▸ **BRIEF**: Would you transcribe each of the entries exactly, with nothing added or dropped?
- - -
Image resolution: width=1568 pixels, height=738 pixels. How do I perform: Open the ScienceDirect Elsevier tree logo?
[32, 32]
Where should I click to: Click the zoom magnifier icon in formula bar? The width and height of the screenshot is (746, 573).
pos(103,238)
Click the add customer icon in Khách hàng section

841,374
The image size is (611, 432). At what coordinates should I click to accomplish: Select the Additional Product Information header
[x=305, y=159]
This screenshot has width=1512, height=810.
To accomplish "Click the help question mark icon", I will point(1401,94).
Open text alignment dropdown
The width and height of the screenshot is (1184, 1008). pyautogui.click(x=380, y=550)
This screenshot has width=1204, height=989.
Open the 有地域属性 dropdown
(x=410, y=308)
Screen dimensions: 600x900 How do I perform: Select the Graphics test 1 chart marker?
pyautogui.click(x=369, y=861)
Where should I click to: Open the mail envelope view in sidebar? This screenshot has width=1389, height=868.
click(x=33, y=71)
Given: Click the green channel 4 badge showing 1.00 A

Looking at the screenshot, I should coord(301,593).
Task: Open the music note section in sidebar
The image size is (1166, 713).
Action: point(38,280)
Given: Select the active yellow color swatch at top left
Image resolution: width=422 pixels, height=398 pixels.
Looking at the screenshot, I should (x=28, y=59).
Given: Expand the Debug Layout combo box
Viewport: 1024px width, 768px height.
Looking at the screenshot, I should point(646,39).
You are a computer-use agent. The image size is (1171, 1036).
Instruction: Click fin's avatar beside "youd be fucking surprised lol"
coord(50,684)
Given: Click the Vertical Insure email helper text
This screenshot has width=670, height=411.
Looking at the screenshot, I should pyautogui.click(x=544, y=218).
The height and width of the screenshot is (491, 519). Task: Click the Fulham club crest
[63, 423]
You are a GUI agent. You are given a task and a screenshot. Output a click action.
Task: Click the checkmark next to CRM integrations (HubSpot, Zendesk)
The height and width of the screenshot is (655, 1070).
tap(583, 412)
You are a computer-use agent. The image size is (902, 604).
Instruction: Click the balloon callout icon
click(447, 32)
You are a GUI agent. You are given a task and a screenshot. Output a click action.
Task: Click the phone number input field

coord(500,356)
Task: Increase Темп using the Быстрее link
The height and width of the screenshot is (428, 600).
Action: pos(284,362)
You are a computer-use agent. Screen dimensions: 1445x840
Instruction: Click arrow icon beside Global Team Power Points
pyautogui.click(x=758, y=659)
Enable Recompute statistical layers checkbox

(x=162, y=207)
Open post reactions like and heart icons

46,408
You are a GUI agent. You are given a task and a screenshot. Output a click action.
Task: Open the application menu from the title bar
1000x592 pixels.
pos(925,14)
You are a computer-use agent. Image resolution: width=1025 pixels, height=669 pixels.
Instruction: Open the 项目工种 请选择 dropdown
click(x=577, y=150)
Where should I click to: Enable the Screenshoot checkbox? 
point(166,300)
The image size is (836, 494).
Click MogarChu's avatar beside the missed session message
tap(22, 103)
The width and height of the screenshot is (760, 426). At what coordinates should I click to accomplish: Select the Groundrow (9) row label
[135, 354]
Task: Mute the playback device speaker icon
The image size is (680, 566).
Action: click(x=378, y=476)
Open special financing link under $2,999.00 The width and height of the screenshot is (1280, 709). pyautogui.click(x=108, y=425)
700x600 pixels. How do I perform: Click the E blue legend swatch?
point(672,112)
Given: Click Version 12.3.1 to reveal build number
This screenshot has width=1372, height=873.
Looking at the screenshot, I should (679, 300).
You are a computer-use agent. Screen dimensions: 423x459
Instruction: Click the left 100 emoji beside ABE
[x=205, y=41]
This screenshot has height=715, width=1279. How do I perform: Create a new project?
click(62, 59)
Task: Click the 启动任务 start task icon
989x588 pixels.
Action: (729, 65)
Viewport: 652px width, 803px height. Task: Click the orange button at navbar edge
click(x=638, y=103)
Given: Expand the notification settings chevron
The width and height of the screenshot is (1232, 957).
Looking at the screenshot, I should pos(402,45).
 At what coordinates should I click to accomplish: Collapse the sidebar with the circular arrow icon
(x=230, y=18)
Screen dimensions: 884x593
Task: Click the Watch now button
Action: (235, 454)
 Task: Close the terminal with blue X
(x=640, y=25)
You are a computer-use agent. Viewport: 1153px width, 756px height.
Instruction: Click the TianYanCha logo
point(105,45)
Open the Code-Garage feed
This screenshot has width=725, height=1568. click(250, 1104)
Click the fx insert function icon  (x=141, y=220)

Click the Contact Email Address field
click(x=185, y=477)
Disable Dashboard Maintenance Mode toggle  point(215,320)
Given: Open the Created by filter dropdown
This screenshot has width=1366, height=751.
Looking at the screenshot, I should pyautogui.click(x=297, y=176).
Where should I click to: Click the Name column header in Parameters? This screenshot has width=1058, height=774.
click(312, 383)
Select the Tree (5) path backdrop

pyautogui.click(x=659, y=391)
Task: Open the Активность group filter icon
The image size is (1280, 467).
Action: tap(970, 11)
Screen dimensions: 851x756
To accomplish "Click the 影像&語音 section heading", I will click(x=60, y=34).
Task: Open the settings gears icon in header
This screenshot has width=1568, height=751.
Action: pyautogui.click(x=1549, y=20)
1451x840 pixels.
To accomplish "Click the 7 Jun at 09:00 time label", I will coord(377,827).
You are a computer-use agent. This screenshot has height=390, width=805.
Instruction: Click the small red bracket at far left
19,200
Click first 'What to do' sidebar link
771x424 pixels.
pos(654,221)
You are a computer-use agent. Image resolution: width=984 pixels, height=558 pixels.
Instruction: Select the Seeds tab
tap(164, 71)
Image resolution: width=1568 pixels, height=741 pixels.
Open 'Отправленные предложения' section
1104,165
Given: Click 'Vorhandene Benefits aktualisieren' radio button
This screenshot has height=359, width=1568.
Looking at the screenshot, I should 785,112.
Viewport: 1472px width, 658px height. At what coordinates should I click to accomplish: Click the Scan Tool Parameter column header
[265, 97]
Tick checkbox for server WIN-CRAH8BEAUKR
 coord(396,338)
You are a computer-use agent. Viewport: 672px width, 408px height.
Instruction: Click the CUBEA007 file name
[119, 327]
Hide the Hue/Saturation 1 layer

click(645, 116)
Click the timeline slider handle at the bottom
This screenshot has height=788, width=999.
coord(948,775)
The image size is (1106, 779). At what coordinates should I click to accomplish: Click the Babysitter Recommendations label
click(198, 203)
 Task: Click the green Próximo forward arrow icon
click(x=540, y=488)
- - -
▸ **ANSWER BOX**:
Image resolution: width=1568 pixels, height=738 pixels. How do I perform: Open the ScienceDirect Elsevier tree logo?
[32, 32]
Where should I click to: Click the zoom magnifier icon in formula bar? The width and height of the screenshot is (746, 573).
pos(103,238)
Click the add customer icon in Khách hàng section

841,374
The image size is (611, 432). At what coordinates should I click to accomplish: Select the Additional Product Information header
[x=305, y=159]
This screenshot has width=1512, height=810.
To accomplish "Click the help question mark icon", I will point(1401,94).
Open text alignment dropdown
The width and height of the screenshot is (1184, 1008). pyautogui.click(x=380, y=550)
This screenshot has width=1204, height=989.
Open the 有地域属性 dropdown
(x=410, y=308)
Screen dimensions: 600x900 How do I perform: Select the Graphics test 1 chart marker?
pyautogui.click(x=369, y=861)
Where should I click to: Open the mail envelope view in sidebar? This screenshot has width=1389, height=868.
click(x=33, y=71)
Given: Click the green channel 4 badge showing 1.00 A

Looking at the screenshot, I should coord(301,593).
Task: Open the music note section in sidebar
The image size is (1166, 713).
Action: point(38,280)
Given: Select the active yellow color swatch at top left
Image resolution: width=422 pixels, height=398 pixels.
Looking at the screenshot, I should (x=28, y=59).
Given: Expand the Debug Layout combo box
Viewport: 1024px width, 768px height.
Looking at the screenshot, I should point(646,39).
You are a computer-use agent. The image size is (1171, 1036).
Instruction: Click fin's avatar beside "youd be fucking surprised lol"
coord(50,684)
Given: Click the Vertical Insure email helper text
This screenshot has width=670, height=411.
Looking at the screenshot, I should pyautogui.click(x=544, y=218).
The height and width of the screenshot is (491, 519). Task: Click the Fulham club crest
[63, 423]
You are a GUI agent. You are given a task and a screenshot. Output a click action.
Task: Click the checkmark next to CRM integrations (HubSpot, Zendesk)
The height and width of the screenshot is (655, 1070).
tap(583, 412)
You are a computer-use agent. The image size is (902, 604).
Instruction: Click the balloon callout icon
click(447, 32)
You are a GUI agent. You are given a task and a screenshot. Output a click action.
Task: Click the phone number input field

coord(500,356)
Task: Increase Темп using the Быстрее link
The height and width of the screenshot is (428, 600).
Action: pos(284,362)
You are a computer-use agent. Screen dimensions: 1445x840
Instruction: Click arrow icon beside Global Team Power Points
pyautogui.click(x=758, y=659)
Enable Recompute statistical layers checkbox

(x=162, y=207)
Open post reactions like and heart icons

46,408
You are a GUI agent. You are given a task and a screenshot. Output a click action.
Task: Open the application menu from the title bar
1000x592 pixels.
pos(925,14)
You are a computer-use agent. Image resolution: width=1025 pixels, height=669 pixels.
Instruction: Open the 项目工种 请选择 dropdown
click(x=577, y=150)
Where should I click to: Enable the Screenshoot checkbox? 
point(166,300)
The image size is (836, 494).
Click MogarChu's avatar beside the missed session message
tap(22, 103)
The width and height of the screenshot is (760, 426). At what coordinates should I click to accomplish: Select the Groundrow (9) row label
[135, 354]
Task: Mute the playback device speaker icon
The image size is (680, 566).
Action: click(x=378, y=476)
Open special financing link under $2,999.00 The width and height of the screenshot is (1280, 709). pyautogui.click(x=108, y=425)
700x600 pixels. How do I perform: Click the E blue legend swatch?
point(672,112)
Given: Click Version 12.3.1 to reveal build number
This screenshot has width=1372, height=873.
Looking at the screenshot, I should (679, 300).
You are a computer-use agent. Screen dimensions: 423x459
Instruction: Click the left 100 emoji beside ABE
[x=205, y=41]
This screenshot has height=715, width=1279. How do I perform: Create a new project?
click(62, 59)
Task: Click the 启动任务 start task icon
989x588 pixels.
Action: (729, 65)
Viewport: 652px width, 803px height. Task: Click the orange button at navbar edge
click(x=638, y=103)
Given: Expand the notification settings chevron
The width and height of the screenshot is (1232, 957).
Looking at the screenshot, I should pos(402,45).
 At what coordinates should I click to accomplish: Collapse the sidebar with the circular arrow icon
(x=230, y=18)
Screen dimensions: 884x593
Task: Click the Watch now button
Action: (235, 454)
 Task: Close the terminal with blue X
(x=640, y=25)
You are a computer-use agent. Viewport: 1153px width, 756px height.
Instruction: Click the TianYanCha logo
point(105,45)
Open the Code-Garage feed
This screenshot has width=725, height=1568. click(250, 1104)
Click the fx insert function icon  (x=141, y=220)

Click the Contact Email Address field
click(x=185, y=477)
Disable Dashboard Maintenance Mode toggle  point(215,320)
Given: Open the Created by filter dropdown
This screenshot has width=1366, height=751.
Looking at the screenshot, I should pyautogui.click(x=297, y=176).
Where should I click to: Click the Name column header in Parameters? This screenshot has width=1058, height=774.
click(312, 383)
Select the Tree (5) path backdrop

pyautogui.click(x=659, y=391)
Task: Open the Активность group filter icon
The image size is (1280, 467).
Action: tap(970, 11)
Screen dimensions: 851x756
To accomplish "Click the 影像&語音 section heading", I will click(x=60, y=34).
Task: Open the settings gears icon in header
This screenshot has width=1568, height=751.
Action: pyautogui.click(x=1549, y=20)
1451x840 pixels.
To accomplish "Click the 7 Jun at 09:00 time label", I will coord(377,827).
You are a computer-use agent. This screenshot has height=390, width=805.
Instruction: Click the small red bracket at far left
19,200
Click first 'What to do' sidebar link
771x424 pixels.
pos(654,221)
You are a computer-use agent. Image resolution: width=984 pixels, height=558 pixels.
Instruction: Select the Seeds tab
tap(164, 71)
Image resolution: width=1568 pixels, height=741 pixels.
Open 'Отправленные предложения' section
1104,165
Given: Click 'Vorhandene Benefits aktualisieren' radio button
This screenshot has height=359, width=1568.
Looking at the screenshot, I should 785,112.
Viewport: 1472px width, 658px height. At what coordinates should I click to accomplish: Click the Scan Tool Parameter column header
[265, 97]
Tick checkbox for server WIN-CRAH8BEAUKR
 coord(396,338)
You are a computer-use agent. Viewport: 672px width, 408px height.
Instruction: Click the CUBEA007 file name
[119, 327]
Hide the Hue/Saturation 1 layer

click(645, 116)
Click the timeline slider handle at the bottom
This screenshot has height=788, width=999.
coord(948,775)
The image size is (1106, 779). At what coordinates should I click to accomplish: Click the Babysitter Recommendations label
click(198, 203)
 Task: Click the green Próximo forward arrow icon
click(x=540, y=488)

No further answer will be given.